**Problem requirements**
Can you copy the items word for word, from the line containing "Viewport: 1521px width, 656px height." through the end of the items, leaving the pictures out of your answer?

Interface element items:
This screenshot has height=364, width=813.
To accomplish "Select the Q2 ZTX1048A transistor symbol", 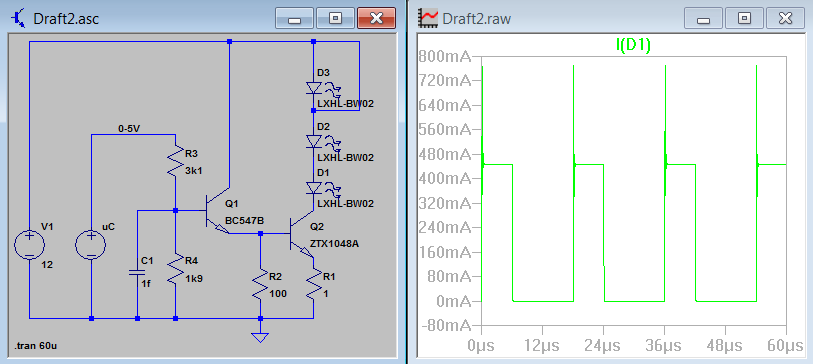I will [302, 233].
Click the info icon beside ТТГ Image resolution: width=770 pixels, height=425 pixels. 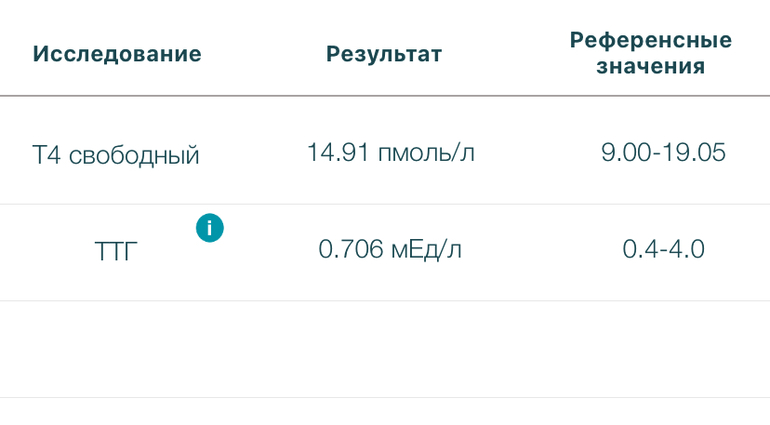pos(209,228)
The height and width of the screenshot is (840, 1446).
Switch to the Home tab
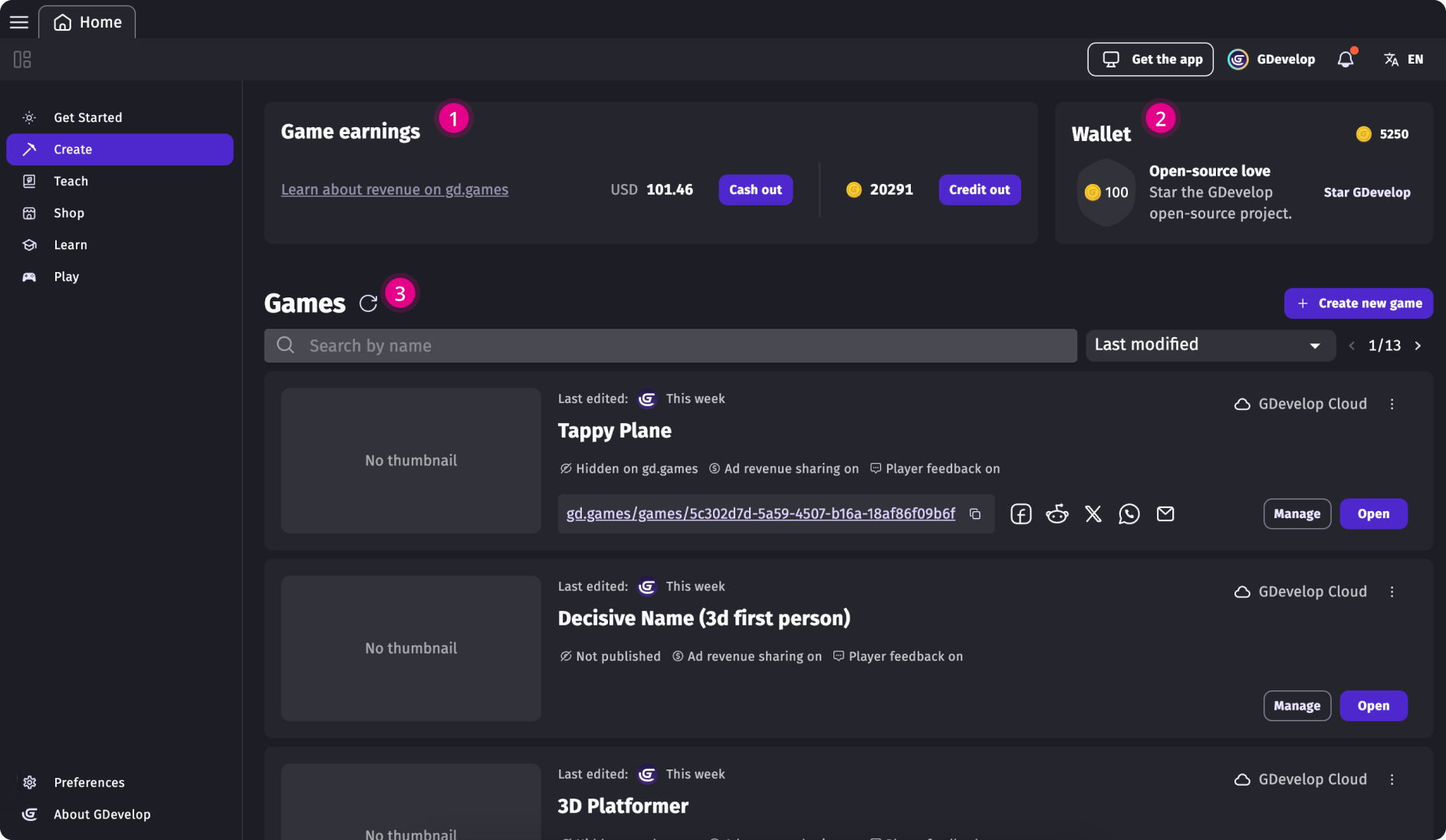[87, 21]
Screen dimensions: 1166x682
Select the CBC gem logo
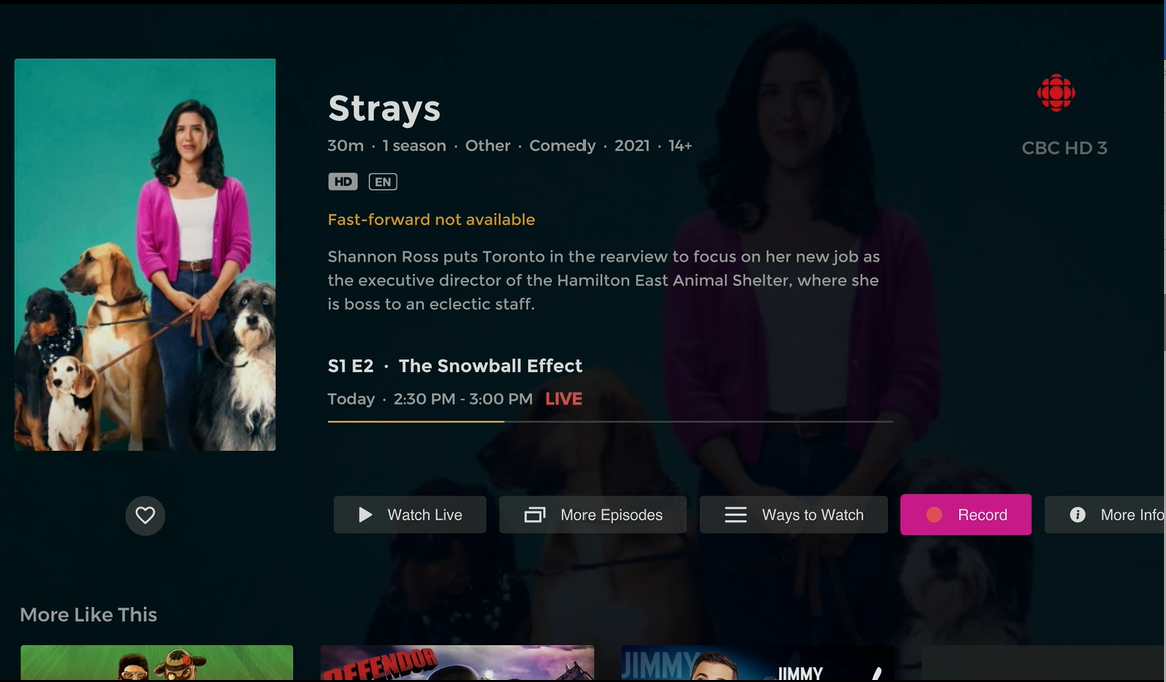click(1056, 93)
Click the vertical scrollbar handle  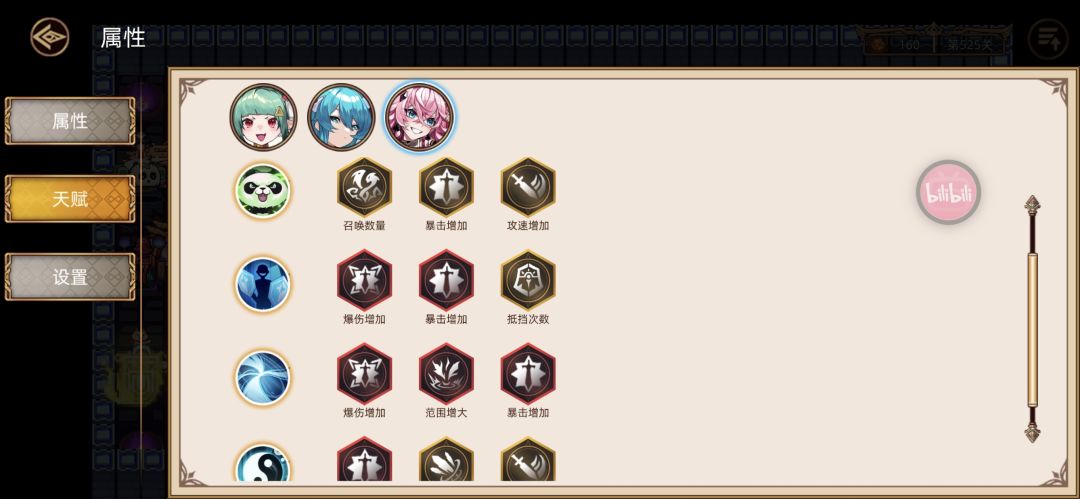1032,330
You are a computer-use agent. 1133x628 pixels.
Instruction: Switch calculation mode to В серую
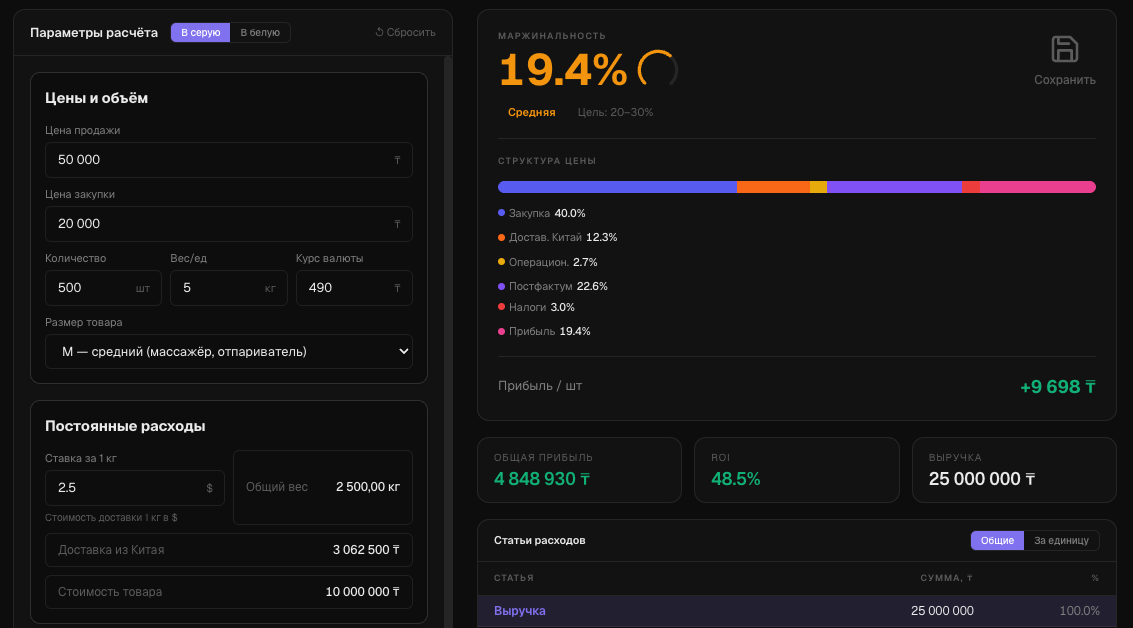click(200, 33)
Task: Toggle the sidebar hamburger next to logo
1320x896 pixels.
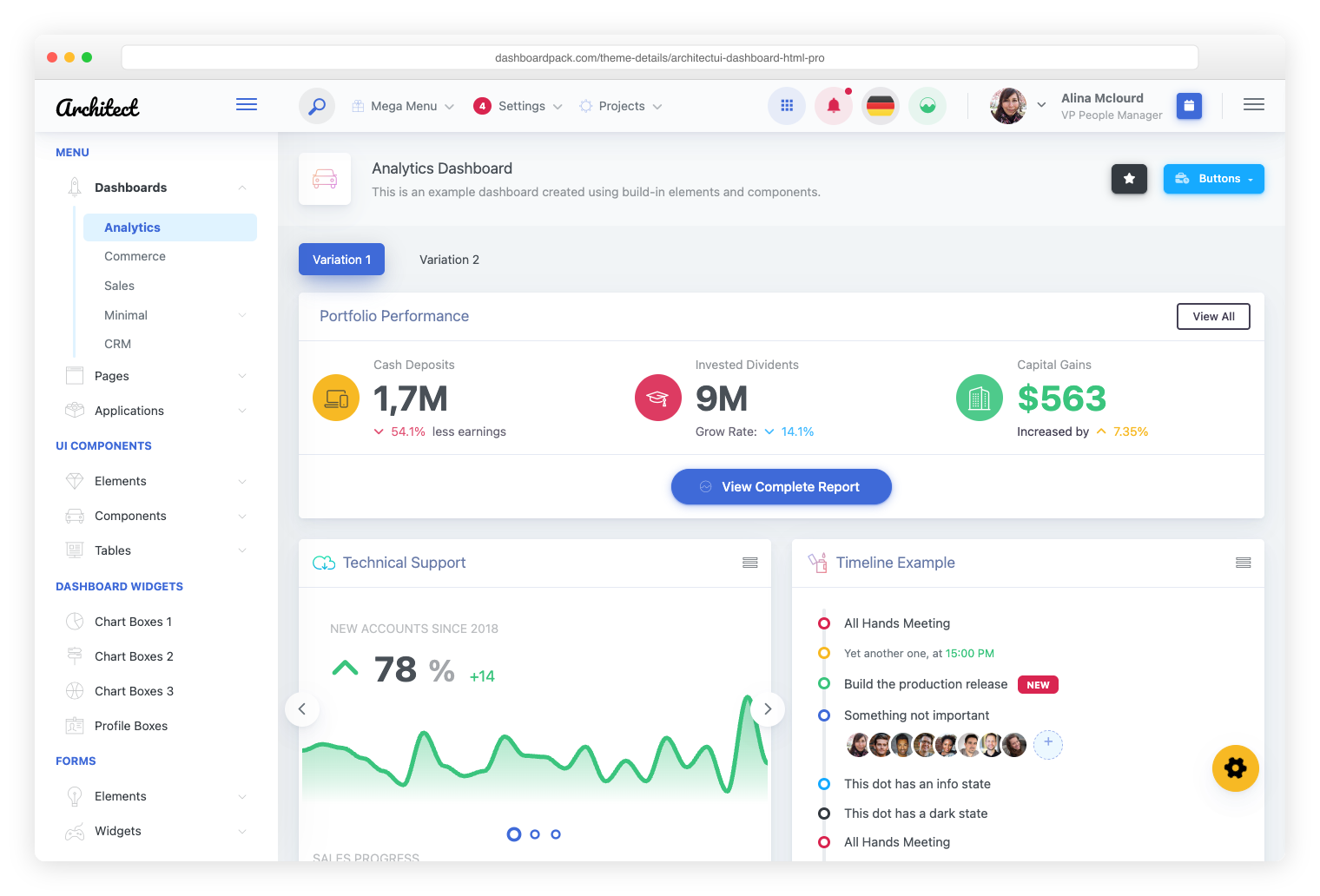Action: (247, 105)
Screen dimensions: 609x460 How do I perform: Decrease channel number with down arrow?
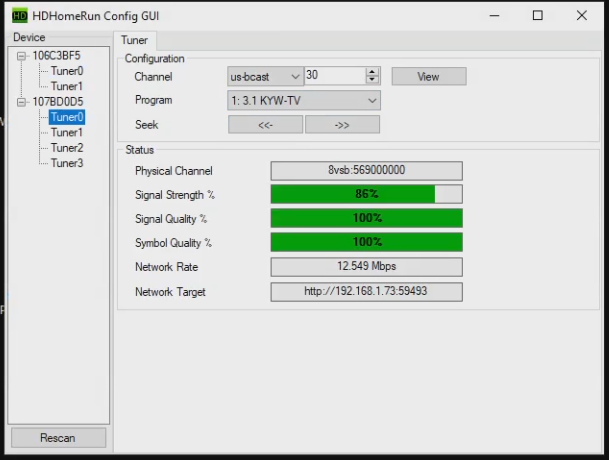(x=373, y=80)
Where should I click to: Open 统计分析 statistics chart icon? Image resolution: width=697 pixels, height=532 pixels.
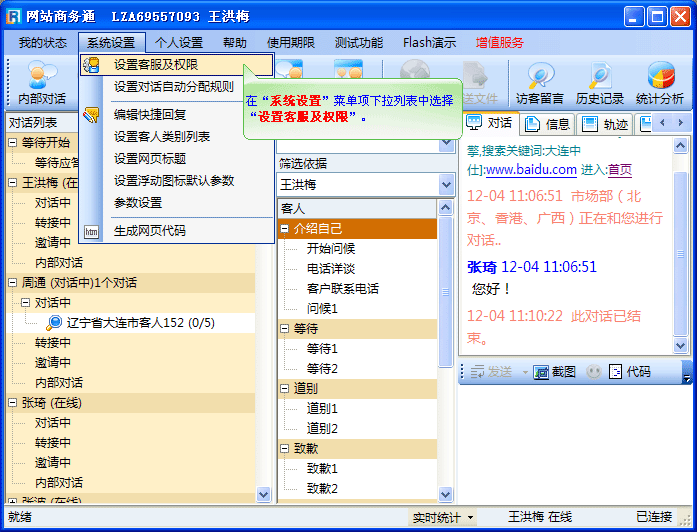(x=660, y=80)
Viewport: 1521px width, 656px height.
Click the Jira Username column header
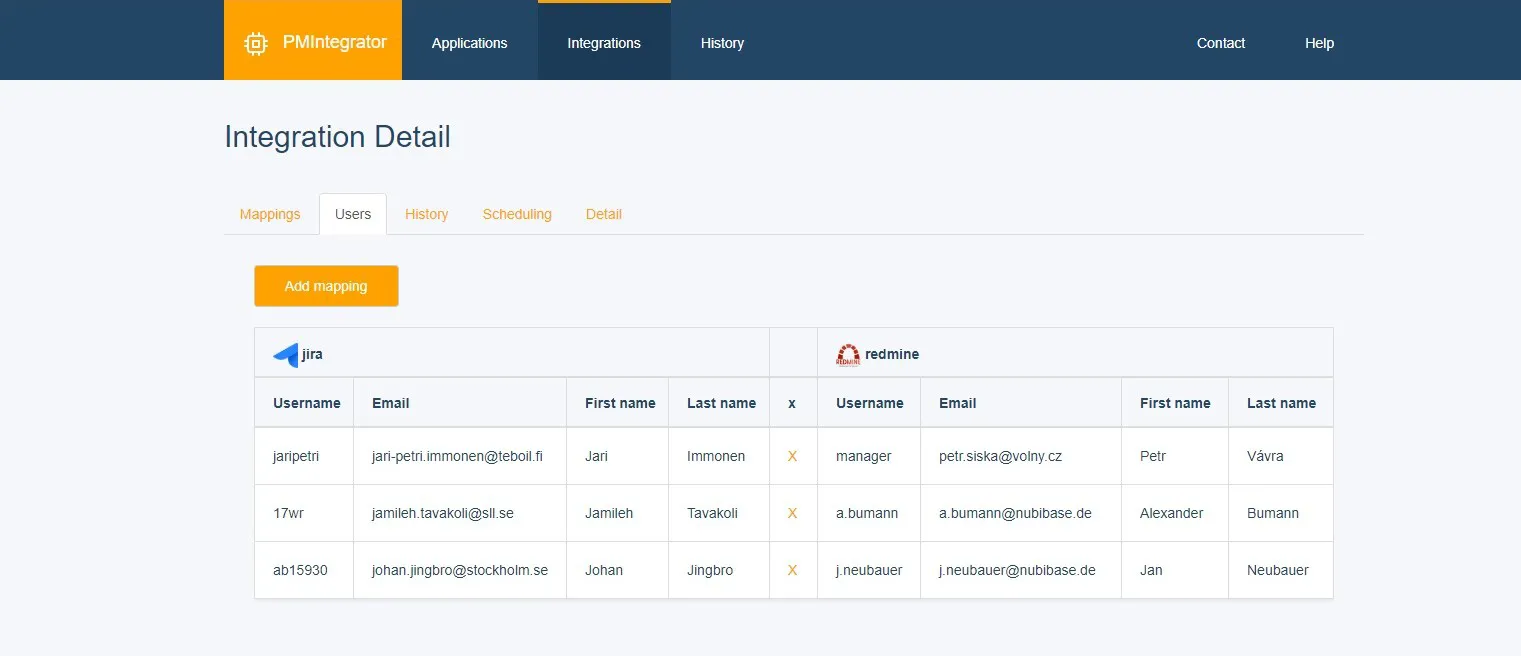(306, 402)
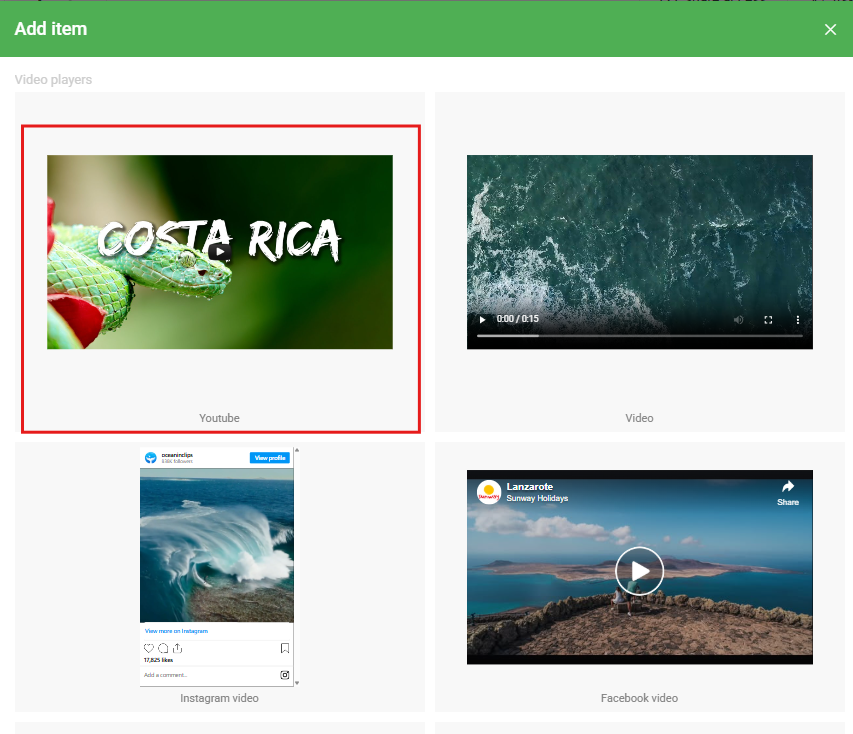Select the Youtube item tile

tap(220, 418)
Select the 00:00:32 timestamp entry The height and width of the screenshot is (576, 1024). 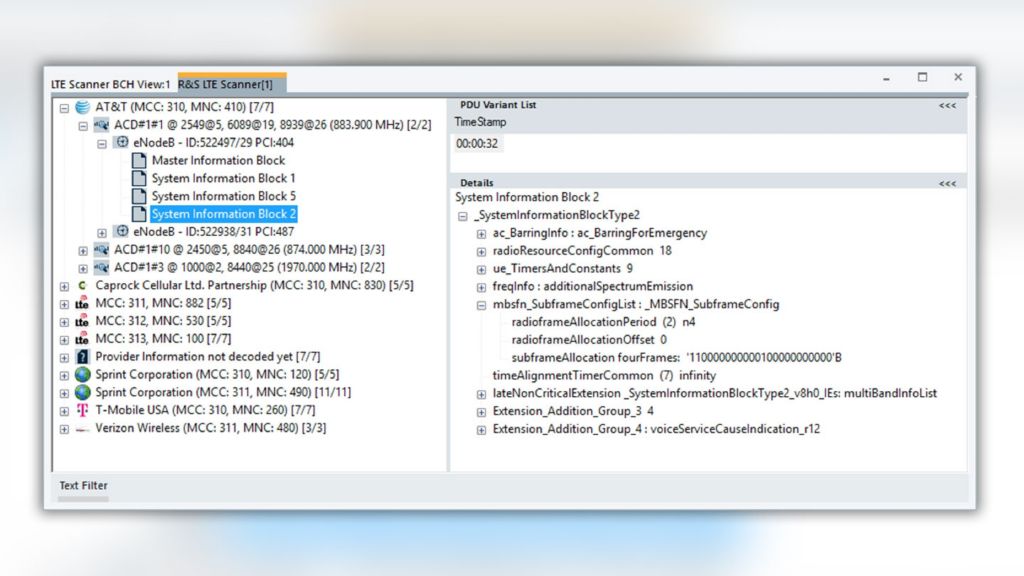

**Result of this exercise**
Viewport: 1521px width, 656px height.
Click the Jira Username column header
(306, 402)
Select the Youtube item tile

tap(220, 418)
Select the 00:00:32 timestamp entry The height and width of the screenshot is (576, 1024). 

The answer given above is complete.